Count the rows of the data below that contain the string "line", treating uppercase and lowercase as distinct, and reply with the number alone.

# # # # # # #

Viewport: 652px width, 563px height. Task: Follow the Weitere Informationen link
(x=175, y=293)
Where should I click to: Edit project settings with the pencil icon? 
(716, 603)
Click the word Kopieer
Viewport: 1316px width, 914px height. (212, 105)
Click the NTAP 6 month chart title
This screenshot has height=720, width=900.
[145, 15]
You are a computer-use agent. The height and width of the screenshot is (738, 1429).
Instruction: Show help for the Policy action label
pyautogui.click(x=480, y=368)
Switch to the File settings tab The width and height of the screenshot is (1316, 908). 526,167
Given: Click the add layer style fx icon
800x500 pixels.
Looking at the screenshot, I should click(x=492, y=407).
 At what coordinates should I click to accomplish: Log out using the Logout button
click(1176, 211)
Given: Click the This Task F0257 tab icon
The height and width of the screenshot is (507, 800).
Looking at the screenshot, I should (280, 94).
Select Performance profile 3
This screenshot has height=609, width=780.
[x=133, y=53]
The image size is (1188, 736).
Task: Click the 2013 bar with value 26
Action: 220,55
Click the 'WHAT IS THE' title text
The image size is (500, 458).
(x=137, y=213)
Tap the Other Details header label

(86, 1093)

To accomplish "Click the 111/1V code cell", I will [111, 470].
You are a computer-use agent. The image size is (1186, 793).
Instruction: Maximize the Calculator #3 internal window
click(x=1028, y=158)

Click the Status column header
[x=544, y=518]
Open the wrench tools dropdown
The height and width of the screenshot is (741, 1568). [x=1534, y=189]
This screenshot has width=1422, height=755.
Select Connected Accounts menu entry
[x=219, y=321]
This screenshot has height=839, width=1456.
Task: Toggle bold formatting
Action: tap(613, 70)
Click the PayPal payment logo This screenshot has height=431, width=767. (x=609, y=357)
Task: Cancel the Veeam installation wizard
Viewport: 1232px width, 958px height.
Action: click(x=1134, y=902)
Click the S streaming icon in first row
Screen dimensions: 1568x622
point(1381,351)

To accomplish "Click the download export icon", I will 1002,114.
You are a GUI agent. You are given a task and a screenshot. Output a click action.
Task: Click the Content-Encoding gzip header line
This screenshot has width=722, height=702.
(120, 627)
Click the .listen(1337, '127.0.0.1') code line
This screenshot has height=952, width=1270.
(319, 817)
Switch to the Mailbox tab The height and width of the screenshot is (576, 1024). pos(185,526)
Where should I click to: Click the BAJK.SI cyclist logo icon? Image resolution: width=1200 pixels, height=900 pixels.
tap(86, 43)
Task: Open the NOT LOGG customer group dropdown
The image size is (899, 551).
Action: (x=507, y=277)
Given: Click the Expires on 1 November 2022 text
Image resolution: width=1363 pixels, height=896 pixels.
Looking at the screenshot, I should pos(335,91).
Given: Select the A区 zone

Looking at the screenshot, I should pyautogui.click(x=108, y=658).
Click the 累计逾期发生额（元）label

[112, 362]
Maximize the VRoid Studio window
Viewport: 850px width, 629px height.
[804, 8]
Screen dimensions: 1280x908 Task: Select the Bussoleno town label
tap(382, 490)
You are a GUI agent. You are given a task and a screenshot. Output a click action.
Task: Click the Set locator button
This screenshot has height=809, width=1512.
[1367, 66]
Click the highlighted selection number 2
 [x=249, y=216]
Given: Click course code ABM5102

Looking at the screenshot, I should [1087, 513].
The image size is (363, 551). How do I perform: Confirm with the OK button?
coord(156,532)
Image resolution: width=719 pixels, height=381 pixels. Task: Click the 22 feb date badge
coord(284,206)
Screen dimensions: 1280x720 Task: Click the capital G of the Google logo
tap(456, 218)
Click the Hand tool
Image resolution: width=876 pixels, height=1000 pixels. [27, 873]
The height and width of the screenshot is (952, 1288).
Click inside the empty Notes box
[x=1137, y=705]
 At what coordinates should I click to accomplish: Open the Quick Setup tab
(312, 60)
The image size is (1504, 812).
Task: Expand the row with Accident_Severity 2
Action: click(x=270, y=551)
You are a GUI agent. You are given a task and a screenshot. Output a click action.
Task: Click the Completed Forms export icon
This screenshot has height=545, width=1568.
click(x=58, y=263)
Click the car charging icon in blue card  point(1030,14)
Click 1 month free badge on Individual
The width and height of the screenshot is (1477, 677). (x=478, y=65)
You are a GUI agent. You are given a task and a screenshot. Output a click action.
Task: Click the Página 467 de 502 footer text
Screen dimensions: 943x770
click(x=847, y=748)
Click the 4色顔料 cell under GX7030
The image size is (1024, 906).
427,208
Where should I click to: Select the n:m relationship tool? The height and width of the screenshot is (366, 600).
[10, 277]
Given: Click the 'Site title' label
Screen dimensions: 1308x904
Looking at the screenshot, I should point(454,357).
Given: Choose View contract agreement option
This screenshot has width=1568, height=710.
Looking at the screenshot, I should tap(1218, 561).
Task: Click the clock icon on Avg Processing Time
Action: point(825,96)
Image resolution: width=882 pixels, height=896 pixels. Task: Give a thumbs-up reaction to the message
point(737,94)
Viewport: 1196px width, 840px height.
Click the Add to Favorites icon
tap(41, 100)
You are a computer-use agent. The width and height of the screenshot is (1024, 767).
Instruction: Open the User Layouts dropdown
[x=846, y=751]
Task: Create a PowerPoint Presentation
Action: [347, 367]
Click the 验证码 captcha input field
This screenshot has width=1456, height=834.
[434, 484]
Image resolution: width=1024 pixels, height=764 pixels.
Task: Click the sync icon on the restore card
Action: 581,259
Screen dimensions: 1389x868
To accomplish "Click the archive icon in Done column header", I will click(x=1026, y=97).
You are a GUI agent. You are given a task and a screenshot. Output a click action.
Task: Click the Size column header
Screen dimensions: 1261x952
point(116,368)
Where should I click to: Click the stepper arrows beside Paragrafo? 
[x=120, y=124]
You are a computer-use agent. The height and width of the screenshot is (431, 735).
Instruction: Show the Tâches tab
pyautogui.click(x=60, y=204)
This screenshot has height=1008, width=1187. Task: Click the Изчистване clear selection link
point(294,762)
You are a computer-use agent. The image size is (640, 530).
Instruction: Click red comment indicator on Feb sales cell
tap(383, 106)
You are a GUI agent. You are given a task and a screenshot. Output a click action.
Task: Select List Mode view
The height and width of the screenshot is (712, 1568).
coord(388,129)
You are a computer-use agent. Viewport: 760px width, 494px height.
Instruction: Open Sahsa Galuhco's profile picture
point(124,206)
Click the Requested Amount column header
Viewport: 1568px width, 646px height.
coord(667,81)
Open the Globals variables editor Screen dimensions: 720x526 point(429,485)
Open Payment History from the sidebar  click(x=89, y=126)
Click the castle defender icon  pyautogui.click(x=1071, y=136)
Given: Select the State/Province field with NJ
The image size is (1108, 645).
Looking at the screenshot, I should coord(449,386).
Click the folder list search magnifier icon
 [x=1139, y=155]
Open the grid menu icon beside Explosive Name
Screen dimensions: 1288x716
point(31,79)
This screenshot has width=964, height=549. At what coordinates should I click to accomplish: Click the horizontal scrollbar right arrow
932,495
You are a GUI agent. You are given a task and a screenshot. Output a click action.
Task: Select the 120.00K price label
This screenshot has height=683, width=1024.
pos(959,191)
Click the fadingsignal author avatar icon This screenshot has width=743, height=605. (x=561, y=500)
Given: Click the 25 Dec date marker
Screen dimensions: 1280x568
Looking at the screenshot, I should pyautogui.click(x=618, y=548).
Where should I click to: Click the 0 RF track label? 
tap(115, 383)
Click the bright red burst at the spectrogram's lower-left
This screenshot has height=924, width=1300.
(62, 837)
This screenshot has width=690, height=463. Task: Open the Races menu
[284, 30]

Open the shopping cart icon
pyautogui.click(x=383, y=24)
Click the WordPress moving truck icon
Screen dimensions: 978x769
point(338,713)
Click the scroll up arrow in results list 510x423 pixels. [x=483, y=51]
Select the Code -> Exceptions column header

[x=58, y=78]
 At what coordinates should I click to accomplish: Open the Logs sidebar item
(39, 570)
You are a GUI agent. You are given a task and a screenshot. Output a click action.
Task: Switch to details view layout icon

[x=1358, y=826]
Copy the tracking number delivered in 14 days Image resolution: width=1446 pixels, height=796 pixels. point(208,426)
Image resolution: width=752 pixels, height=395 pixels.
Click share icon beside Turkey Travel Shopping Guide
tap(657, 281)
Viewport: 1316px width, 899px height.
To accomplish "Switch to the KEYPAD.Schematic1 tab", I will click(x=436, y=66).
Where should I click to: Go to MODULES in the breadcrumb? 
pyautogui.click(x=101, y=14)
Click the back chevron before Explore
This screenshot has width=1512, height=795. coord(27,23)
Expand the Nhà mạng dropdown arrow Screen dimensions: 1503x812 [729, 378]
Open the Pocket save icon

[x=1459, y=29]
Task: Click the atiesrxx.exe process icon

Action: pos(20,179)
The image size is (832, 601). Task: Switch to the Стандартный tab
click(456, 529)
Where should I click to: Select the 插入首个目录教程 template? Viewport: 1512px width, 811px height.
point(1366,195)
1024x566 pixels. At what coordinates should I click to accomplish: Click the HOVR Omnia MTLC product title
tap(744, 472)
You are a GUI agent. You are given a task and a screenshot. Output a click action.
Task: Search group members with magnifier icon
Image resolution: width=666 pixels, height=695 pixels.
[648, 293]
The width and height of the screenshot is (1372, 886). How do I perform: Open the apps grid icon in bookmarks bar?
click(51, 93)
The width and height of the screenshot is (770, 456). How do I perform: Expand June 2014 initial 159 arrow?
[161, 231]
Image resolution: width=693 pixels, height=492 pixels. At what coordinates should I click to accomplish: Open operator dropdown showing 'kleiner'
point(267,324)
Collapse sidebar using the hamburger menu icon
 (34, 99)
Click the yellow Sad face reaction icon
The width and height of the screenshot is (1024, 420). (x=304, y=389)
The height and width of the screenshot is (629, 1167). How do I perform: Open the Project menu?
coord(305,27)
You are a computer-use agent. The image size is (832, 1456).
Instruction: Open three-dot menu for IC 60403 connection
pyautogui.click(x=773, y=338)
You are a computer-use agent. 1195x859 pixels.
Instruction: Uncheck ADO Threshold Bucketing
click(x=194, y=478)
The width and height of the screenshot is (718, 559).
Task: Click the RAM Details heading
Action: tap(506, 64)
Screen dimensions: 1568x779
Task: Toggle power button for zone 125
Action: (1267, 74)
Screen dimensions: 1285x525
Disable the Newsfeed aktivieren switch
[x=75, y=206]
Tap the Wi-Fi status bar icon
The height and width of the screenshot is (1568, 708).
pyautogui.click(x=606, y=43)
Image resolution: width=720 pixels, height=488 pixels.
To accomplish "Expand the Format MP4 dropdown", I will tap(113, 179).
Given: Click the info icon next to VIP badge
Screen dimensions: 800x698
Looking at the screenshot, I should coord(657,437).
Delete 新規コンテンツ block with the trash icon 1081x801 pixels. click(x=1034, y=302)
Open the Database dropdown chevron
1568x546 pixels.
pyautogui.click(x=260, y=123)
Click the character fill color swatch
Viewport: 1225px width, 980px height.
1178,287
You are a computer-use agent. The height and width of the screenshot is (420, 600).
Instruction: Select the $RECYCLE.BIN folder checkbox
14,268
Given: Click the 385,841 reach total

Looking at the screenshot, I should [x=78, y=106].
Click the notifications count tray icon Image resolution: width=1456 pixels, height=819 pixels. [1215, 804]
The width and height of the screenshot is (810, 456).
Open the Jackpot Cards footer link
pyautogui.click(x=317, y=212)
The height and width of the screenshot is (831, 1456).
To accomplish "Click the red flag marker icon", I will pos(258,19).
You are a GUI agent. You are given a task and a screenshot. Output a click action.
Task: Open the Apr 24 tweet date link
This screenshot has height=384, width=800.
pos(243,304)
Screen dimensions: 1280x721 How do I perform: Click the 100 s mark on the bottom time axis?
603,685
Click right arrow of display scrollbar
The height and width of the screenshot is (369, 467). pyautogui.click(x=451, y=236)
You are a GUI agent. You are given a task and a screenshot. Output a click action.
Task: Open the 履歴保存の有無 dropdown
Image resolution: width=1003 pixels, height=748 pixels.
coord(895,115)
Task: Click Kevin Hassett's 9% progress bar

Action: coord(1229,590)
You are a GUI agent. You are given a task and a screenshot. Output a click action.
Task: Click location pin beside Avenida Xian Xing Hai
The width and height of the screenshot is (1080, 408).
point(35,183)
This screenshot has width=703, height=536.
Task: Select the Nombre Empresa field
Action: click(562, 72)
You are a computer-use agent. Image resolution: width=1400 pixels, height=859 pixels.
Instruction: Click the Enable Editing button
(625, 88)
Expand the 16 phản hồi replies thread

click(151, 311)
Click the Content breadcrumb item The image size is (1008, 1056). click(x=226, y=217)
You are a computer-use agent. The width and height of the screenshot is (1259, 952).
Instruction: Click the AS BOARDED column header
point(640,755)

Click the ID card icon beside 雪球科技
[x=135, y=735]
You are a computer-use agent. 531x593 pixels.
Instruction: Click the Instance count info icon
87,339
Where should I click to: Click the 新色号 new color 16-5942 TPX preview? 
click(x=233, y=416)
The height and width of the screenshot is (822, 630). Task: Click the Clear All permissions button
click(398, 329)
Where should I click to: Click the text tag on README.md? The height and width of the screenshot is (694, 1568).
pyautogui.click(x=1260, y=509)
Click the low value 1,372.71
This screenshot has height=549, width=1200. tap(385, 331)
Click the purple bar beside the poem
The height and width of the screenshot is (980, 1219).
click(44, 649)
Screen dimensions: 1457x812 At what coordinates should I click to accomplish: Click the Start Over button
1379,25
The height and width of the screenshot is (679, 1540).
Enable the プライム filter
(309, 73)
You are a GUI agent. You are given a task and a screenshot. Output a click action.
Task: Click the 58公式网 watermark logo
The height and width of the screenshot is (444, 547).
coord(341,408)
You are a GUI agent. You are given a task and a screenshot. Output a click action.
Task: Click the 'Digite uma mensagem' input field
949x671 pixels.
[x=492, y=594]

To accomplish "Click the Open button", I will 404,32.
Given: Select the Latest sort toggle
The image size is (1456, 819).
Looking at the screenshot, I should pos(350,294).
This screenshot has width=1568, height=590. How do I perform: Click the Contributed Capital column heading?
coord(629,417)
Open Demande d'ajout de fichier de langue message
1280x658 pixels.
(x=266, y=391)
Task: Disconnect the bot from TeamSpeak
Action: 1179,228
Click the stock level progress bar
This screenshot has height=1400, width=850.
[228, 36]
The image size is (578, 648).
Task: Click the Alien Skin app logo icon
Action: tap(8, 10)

# # # # # # #

◆ **FINAL RESULT**
2